I needn’t have worried because this was a wonderfully heartfelt book. I found it a little slow starting at the beginning, I wasn’t sure what to make of Janie, but I think she was a little unsure about herself at the beginning too. Her relationship with her second husband baffled me mostly, and it wasn’t until she met her third, Tea Cake, that I began to really sink into it, into Janie’s life, and particularly into their relationship, which was just the most genuine and loving relationship I’ve ever read in a book. I myself have only ever been in one relationship, and that’s because my partner happens to be sweet and loving and kind and all those good things that you would want in a relationship, and Tea Cake fulfills those things too. I was getting butterflies in my stomach reading the interactions between him and Janie. I feel so sad that they only got to enjoy a couple of short years together, they were the happiest of her life, and the end was probably the most harrowing end between a couple I’ve ever read about.

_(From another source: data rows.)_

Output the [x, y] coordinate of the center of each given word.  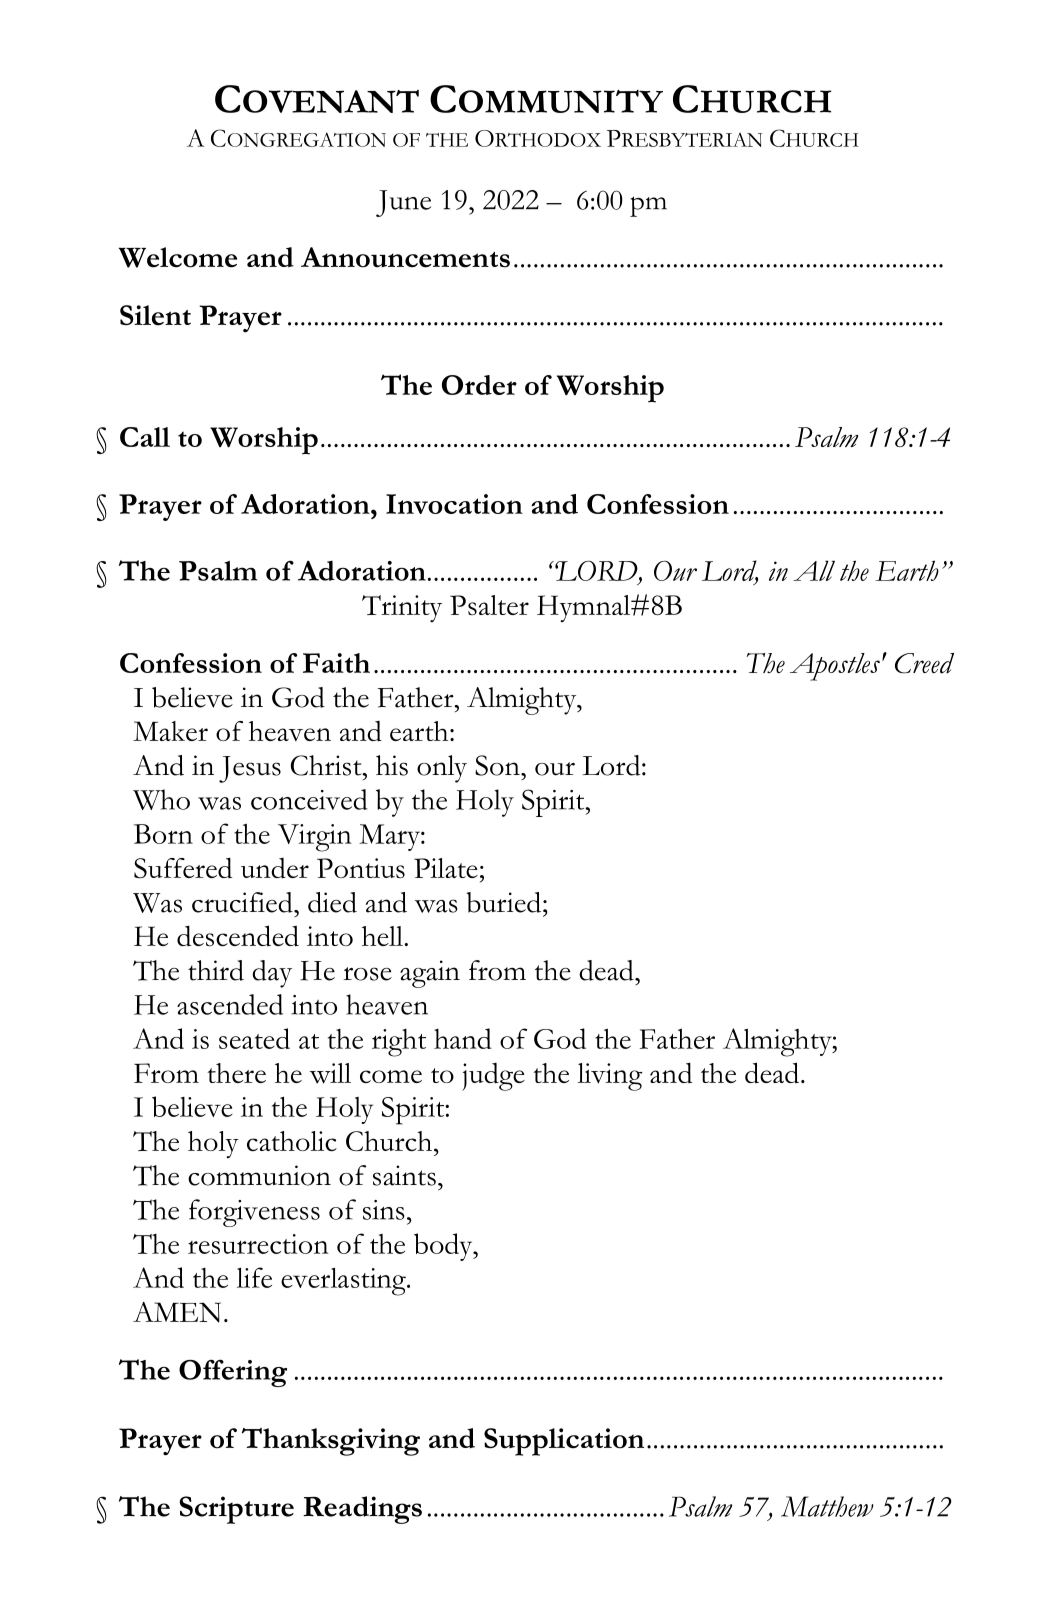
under [275, 868]
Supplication [564, 1442]
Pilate [446, 868]
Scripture [237, 1510]
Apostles [835, 667]
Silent [155, 315]
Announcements [405, 257]
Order [479, 385]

This book will now be on my favourites shelf forever. I’m going to be telling everyone I know to read it.
I would also recommend Zadie Smith’s introduction, I loved this book because of it’s love story, but it’s also on my favourites because of the voice of the novel. In the same way that stories of the Suffragettes makes me overwhelmingly grateful for the freedoms they have given me, so too do these voices of those who have lived, those who have fought, those who have given our future respect and equality. The world is getting better every day.